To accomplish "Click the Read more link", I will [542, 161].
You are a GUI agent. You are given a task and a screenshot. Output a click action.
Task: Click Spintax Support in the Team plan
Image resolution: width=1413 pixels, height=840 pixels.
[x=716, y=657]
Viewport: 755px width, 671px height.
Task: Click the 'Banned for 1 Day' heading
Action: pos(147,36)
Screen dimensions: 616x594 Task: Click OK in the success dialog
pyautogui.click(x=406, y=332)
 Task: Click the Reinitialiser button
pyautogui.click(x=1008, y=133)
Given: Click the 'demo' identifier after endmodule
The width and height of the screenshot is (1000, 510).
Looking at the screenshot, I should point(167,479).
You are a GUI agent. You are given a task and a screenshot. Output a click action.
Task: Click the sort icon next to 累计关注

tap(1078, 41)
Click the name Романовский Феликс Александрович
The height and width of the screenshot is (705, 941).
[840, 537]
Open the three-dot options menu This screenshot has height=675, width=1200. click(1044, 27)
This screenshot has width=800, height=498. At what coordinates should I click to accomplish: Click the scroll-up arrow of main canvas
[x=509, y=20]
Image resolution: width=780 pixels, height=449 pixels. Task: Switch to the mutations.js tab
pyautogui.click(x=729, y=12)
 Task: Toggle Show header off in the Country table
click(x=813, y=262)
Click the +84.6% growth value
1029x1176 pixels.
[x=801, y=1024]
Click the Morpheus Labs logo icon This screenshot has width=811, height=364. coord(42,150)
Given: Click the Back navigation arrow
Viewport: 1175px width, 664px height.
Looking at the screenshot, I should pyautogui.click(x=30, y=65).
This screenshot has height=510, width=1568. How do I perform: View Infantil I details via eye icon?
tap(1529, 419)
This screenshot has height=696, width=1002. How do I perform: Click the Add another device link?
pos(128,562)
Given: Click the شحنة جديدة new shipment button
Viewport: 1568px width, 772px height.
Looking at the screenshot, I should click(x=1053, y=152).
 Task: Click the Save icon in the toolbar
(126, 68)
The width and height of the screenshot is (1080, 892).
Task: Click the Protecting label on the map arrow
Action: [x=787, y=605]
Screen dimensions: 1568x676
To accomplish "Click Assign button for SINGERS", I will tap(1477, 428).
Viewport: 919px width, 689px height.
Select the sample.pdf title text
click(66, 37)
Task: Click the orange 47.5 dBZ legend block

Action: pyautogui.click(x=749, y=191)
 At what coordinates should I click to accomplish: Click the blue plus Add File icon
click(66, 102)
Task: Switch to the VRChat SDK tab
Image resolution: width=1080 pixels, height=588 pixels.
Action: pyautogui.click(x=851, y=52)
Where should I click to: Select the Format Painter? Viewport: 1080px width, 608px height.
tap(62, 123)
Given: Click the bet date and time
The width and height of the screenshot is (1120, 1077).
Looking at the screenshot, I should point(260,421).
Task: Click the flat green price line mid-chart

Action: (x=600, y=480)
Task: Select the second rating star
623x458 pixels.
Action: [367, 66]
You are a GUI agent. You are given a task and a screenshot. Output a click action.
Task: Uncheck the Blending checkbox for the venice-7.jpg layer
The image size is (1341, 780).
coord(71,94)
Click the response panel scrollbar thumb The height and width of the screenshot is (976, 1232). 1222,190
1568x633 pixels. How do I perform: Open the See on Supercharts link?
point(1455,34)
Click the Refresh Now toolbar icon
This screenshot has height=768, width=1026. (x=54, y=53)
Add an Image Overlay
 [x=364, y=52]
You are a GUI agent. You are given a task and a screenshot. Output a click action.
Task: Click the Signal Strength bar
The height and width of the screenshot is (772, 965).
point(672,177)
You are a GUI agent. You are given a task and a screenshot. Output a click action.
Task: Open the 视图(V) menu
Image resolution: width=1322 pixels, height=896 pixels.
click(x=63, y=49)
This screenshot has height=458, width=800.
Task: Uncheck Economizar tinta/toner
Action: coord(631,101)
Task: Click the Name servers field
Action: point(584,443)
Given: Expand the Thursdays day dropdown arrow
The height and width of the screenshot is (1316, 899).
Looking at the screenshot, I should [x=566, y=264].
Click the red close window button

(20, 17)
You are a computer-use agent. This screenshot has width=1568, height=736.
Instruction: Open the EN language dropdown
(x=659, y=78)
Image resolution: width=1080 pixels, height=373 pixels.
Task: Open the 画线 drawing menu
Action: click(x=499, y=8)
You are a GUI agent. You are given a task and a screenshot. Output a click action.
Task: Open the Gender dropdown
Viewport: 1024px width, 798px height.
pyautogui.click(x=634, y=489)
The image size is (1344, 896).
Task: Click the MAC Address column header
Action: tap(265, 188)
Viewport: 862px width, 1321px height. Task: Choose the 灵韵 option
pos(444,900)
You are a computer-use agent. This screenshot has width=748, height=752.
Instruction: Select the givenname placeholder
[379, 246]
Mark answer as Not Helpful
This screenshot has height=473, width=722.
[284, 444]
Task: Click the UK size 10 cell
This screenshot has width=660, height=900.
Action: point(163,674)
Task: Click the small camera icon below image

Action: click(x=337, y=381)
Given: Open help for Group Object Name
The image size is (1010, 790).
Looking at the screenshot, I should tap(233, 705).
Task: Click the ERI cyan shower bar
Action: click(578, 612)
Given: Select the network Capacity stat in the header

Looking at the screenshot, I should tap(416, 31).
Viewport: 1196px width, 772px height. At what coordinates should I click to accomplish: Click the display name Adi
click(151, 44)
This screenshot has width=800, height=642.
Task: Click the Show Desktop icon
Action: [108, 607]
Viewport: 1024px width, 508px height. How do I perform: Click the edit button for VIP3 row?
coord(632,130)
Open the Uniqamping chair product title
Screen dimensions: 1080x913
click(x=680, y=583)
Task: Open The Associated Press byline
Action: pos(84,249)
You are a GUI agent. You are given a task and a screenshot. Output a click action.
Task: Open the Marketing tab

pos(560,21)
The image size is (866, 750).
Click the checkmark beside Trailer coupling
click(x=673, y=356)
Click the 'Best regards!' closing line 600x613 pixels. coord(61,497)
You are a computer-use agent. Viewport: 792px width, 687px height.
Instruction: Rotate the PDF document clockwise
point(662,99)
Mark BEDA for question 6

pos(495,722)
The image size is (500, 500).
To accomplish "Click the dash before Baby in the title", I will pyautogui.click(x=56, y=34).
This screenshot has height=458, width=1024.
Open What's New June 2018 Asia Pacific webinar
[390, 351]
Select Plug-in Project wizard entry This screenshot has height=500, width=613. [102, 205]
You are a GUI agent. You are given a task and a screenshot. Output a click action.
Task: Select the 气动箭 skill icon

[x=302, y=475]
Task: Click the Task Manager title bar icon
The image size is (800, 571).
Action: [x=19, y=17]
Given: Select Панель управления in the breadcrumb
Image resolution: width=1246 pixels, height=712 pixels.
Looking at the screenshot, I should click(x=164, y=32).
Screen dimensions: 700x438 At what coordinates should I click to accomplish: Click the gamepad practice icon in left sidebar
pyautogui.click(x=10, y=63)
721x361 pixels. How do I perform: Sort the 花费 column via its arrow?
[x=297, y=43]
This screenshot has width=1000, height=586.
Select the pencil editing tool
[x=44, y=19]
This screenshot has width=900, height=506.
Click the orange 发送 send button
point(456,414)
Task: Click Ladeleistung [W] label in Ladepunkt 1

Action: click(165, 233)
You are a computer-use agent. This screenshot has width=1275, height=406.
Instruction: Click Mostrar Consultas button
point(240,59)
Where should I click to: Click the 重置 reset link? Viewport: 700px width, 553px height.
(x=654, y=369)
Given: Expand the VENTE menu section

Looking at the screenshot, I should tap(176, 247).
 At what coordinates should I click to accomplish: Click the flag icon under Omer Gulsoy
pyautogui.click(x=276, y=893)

• • •

**PROBLEM**
In the lines above, find each one with "computer" and list it.

**SOLVED EXERCISE**
You are a computer-use agent. This screenshot has width=1568, height=736.
You are a computer-use agent. This screenshot has width=748, height=752.
You are a computer-use agent. Viewport: 792px width, 687px height.
You are a computer-use agent. This screenshot has width=1275, height=406.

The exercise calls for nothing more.